ECLI:NL:CRVB:2016:110
Centrale Raad van Beroep
- Hoger beroep
- Rechtspraak.nl
Intrekking en terugvordering van bijstandsuitkering wegens verzwegen werkzaamheden als portier
In deze zaak gaat het om de intrekking en terugvordering van de bijstandsuitkering van appellant, die sinds 30 augustus 2009 bijstand ontving op grond van de Wet werk en bijstand (WWB). Het college van burgemeester en wethouders van Amsterdam heeft de bijstand ingetrokken omdat appellant verzwegen had dat hij op 7 en 8 december 2013 werkzaamheden had verricht als portier/beveiliger bij een zalencentrum.

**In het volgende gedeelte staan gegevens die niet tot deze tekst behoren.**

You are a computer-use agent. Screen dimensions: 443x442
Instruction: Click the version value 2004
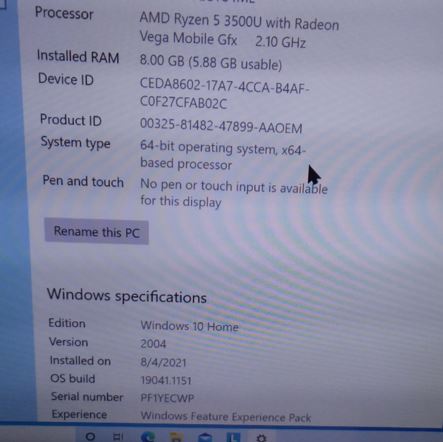coord(153,343)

Appellant had een ontheffing van de sollicitatieverplichting vanwege gezondheidsklachten, maar het college kwam na een melding van een medewerker van de Dienst Werk en Inkomen (DWI) tot de conclusie dat appellant de inlichtingenverplichting had geschonden. De rechtbank Amsterdam heeft in eerdere uitspraken de besluiten van het college deels vernietigd en deels in stand gelaten. In hoger beroep heeft de Centrale Raad van Beroep geoordeeld dat het college terecht de bijstand heeft ingetrokken, omdat appellant niet voldoende bewijs heeft geleverd dat hij recht had op bijstand. De Raad oordeelt dat de werkzaamheden die appellant heeft verricht, op geld waardeerbaar zijn en dat hij niet aannemelijk heeft gemaakt dat hij recht had op aanvullende bijstand. De Raad bevestigt de eerdere uitspraken van de rechtbank en wijst het hoger beroep van appellant af.